Comunidade afirma que ritual de Tambor de Mina foi interrompido por policiais e anuncia que levará o caso aos órgãos responsáveis.

Uma cerimônia religiosa realizada neste sábado (27) por um templo de matriz africana em Manaus terminou em controvérsia após a divulgação de um vídeo que mostra a presença de policiais militares no local.

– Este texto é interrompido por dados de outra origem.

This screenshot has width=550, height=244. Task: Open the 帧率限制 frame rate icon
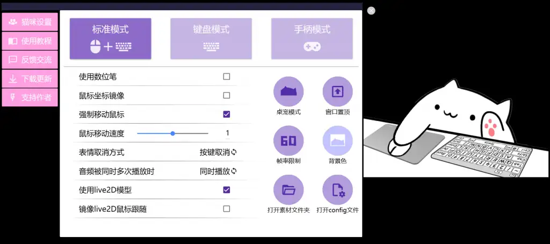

Segundo os responsáveis pelo espaço religioso, a equipe policial interrompeu um ritual tradicional de Tambor de Mina e recolheu instrumentos utilizados nas celebrações, considerados sagrados pelos praticantes.
A gravação começou a circular nas redes sociais e rapidamente provocou manifestações de integrantes de religiões de matriz africana e de pessoas que defendem a liberdade de culto.
O que relata o líder da comunidade?
O sacerdote Pai Heriberto Sena Jr. afirmou que a cerimônia acontecia normalmente quando os policiais entraram no espaço religioso.
Ele sustenta que o ritual era realizado sem equipamentos de amplificação sonora e afirma que, durante a ocorrência, não foi apresentada uma justificativa formal para a retirada dos instrumentos utilizados no culto.
Para o religioso, a intervenção representou um momento de constrangimento para todos os participantes da celebração.
Quais providências serão tomadas?
A comunidade informou que pretende registrar o caso junto aos órgãos competentes para que a atuação seja analisada.
O objetivo, segundo os representantes do templo, é esclarecer as circunstâncias da ocorrência e garantir o respeito ao direito constitucional de liberdade religiosa.
Leia mais: Justiça manda transferir presos após motim e superlotação em delegacia do interior do Amazonas Materialde referência geográfica
Há posicionamento da Polícia Militar?
Até a publicação desta reportagem, a Polícia Militar do Amazonas não havia divulgado esclarecimentos sobre a ocorrência nem informado o motivo da intervenção no templo.
O espaço permanece aberto para manifestação da corporação. Caso haja posicionamento oficial, a matéria será atualizada.